Re: [PATCH net-next v9 3/5] r8169: Consider chip-specific ASPM can be enabled on more cases

From: Bjorn Helgaas
Date: Thu Mar 09 2023 - 15:17:17 EST


On Sat, Feb 25, 2023 at 11:46:33AM +0800, Kai-Heng Feng wrote:
> To really enable ASPM on r8169 NICs, both standard PCIe ASPM and
> chip-specific ASPM have to be enabled at the same time.
>
> Before enabling ASPM at chip side, make sure the following conditions
> are met:
> 1) Use pcie_aspm_support_enabled() to check if ASPM is disabled by
> kernel parameter.
> 2) Use pcie_aspm_capable() to see if the device is capable to perform
> PCIe ASPM.
> 3) Check the return value of pci_disable_link_state(). If it's -EPERM,
> it means BIOS doesn't grant ASPM control to OS, and device should use
> the ASPM setting as is.
>
> Consider ASPM is manageable when those conditions are met.
>
> While at it, disable ASPM at chip-side for TX timeout reset, since
> pci_disable_link_state() doesn't have any effect when OS isn't granted
> with ASPM control.

1) "While at it, ..." is always a hint that maybe this part could be
split to a separate patch.

2) The mix of chip-specific and standard PCIe ASPM configuration is a
mess. Does it *have* to be intermixed at run-time, or could all the
chip-specific stuff be done once, e.g., maybe chip-specific ASPM
enable could be done at probe-time, and then all subsequent ASPM
configuration could done via the standard PCIe registers?

I.e., does the chip work correctly if chip-specific ASPM is enabled,
but standard PCIe ASPM config is *disabled*?

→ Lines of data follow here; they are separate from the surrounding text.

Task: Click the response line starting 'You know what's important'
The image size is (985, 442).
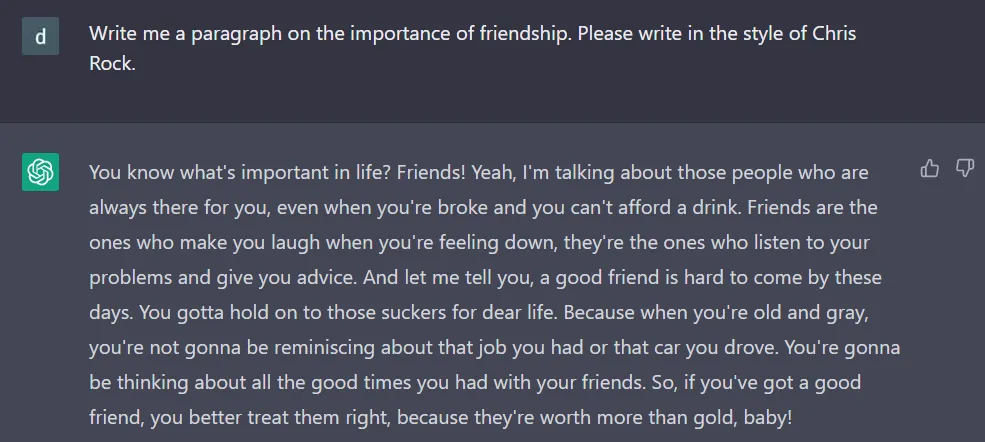Action: pyautogui.click(x=478, y=172)

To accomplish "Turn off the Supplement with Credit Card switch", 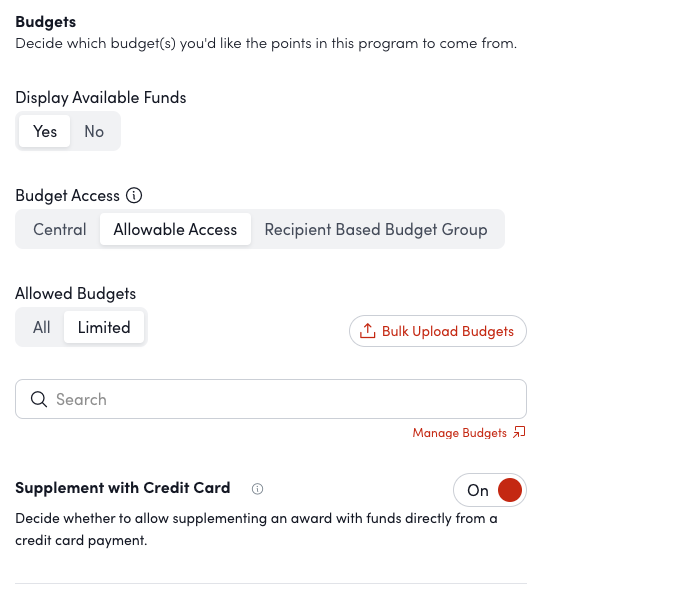I will 489,490.
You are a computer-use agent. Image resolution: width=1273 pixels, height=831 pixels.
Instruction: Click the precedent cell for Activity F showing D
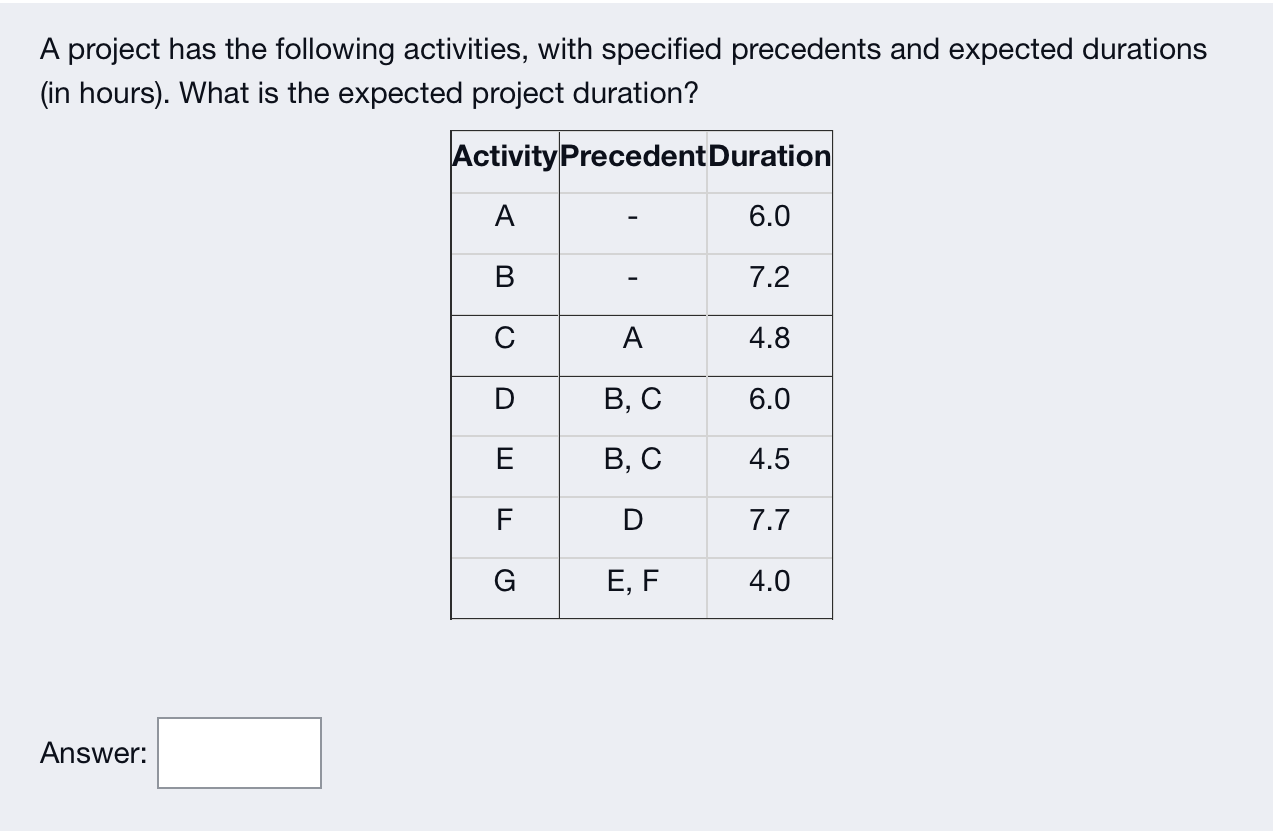(631, 520)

The ASPM sysfs controls [1] assume that L0s, L1, L1.1, L1.2 can all be
controlled simply by using the standard PCIe registers. If that's not
the case for r8169, things will break when people use the sysfs knobs.

Bjorn

[1] https://git.kernel.org/pub/scm/linux/kernel/git/torvalds/linux.git/tree/Documentation/ABI/testing/sysfs-bus-pci?id=v6.2#n420

> Signed-off-by: Kai-Heng Feng <kai.heng.feng@xxxxxxxxxxxxx>
> ---
> v9:
> - No change.
>
> v8:
> - Enable chip-side ASPM only when PCIe ASPM is already available.
> - Wording.
>
> v7:
> - No change.
>
> v6:
> - Unconditionally enable chip-specific ASPM.
>
> v5:
> - New patch.
>
> drivers/net/ethernet/realtek/r8169_main.c | 22 ++++++++++++++++++----
> 1 file changed, 18 insertions(+), 4 deletions(-)
>
> diff --git a/drivers/net/ethernet/realtek/r8169_main.c b/drivers/net/ethernet/realtek/r8169_main.c
> index 45147a1016bec..a857650c2e82b 100644
> --- a/drivers/net/ethernet/realtek/r8169_main.c
> +++ b/drivers/net/ethernet/realtek/r8169_main.c
> @@ -2675,8 +2675,11 @@ static void rtl_disable_exit_l1(struct rtl8169_private *tp)
>
> static void rtl_hw_aspm_clkreq_enable(struct rtl8169_private *tp, bool enable)
> {
> - /* Don't enable ASPM in the chip if OS can't control ASPM */
> - if (enable && tp->aspm_manageable) {
> + /* Skip if PCIe ASPM isn't possible */
> + if (!tp->aspm_manageable)
> + return;
> +
> + if (enable) {
> RTL_W8(tp, Config5, RTL_R8(tp, Config5) | ASPM_en);
> RTL_W8(tp, Config2, RTL_R8(tp, Config2) | ClkReqEn);
>
> @@ -4545,8 +4548,13 @@ static void rtl_task(struct work_struct *work)
> /* ASPM compatibility issues are a typical reason for tx timeouts */
> ret = pci_disable_link_state(tp->pci_dev, PCIE_LINK_STATE_L1 |
> PCIE_LINK_STATE_L0S);
> +
> + /* OS may not be granted to control PCIe ASPM, prevent the driver from using it */
> + tp->aspm_manageable = 0;
> +
> if (!ret)
> netdev_warn_once(tp->dev, "ASPM disabled on Tx timeout\n");
> +
> goto reset;
> }
>
> @@ -5227,13 +5235,19 @@ static int rtl_init_one(struct pci_dev *pdev, const struct pci_device_id *ent)
> * Chips from RTL8168h partially have issues with L1.2, but seem
> * to work fine with L1 and L1.1.
> */
> - if (rtl_aspm_is_safe(tp))
> + if (!pcie_aspm_support_enabled() || !pcie_aspm_capable(pdev))
> + rc = -EINVAL;
> + else if (rtl_aspm_is_safe(tp))
> rc = 0;
> else if (tp->mac_version >= RTL_GIGA_MAC_VER_46)
> rc = pci_disable_link_state(pdev, PCIE_LINK_STATE_L1_2);
> else
> rc = pci_disable_link_state(pdev, PCIE_LINK_STATE_L1);
> - tp->aspm_manageable = !rc;
> +
> + /* -EPERM means BIOS doesn't grant OS ASPM control, ASPM should be use
> + * as is. Honor it.
> + */
> + tp->aspm_manageable = (rc == -EPERM) ? 1 : !rc;
>
> tp->dash_type = rtl_check_dash(tp);
>
> --
> 2.34.1
>